▶ PROMPT: Copy each line of the records below that has "will" in it.

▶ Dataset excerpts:
--------
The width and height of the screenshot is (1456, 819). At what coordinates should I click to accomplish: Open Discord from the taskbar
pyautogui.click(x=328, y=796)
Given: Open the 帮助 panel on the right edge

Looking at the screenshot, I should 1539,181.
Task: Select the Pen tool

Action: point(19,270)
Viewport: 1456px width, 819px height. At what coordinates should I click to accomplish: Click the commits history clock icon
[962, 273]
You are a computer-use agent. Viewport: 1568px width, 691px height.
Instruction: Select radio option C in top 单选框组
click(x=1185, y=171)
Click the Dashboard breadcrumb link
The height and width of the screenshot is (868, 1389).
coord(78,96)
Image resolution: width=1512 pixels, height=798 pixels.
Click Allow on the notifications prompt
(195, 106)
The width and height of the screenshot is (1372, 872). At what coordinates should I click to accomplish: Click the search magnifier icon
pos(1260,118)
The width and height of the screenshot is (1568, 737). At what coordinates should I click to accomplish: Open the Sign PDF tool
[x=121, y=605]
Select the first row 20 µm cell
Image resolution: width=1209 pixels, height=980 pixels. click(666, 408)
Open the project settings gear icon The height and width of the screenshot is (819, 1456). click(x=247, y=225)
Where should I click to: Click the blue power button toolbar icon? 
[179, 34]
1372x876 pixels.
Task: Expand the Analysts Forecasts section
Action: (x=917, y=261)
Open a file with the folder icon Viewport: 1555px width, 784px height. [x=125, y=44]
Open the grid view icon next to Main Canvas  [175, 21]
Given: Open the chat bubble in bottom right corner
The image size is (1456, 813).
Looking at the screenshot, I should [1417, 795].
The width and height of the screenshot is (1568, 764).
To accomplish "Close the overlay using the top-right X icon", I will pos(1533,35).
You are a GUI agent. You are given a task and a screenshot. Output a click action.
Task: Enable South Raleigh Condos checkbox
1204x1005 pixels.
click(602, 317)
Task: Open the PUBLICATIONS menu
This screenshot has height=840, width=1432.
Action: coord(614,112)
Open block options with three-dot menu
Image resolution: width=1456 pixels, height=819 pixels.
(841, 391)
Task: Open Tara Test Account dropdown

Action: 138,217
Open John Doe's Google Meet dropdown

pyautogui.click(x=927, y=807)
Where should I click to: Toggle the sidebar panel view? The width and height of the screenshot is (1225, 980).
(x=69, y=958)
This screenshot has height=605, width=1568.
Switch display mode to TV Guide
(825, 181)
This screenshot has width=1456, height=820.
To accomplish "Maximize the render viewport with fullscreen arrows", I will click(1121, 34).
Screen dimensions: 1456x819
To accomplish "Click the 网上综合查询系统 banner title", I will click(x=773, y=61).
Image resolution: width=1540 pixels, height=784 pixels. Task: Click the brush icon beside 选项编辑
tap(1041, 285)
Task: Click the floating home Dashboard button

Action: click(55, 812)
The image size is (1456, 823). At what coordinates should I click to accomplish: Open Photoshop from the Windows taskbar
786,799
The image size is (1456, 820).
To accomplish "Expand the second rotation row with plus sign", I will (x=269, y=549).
--------
▶ TASK RESPONSE:
To accomplish "Close the overlay using the top-right X icon", I will pos(1533,35).
To accomplish "Maximize the render viewport with fullscreen arrows", I will click(1121, 34).
To accomplish "Click the 网上综合查询系统 banner title", I will click(x=773, y=61).
To accomplish "Expand the second rotation row with plus sign", I will (x=269, y=549).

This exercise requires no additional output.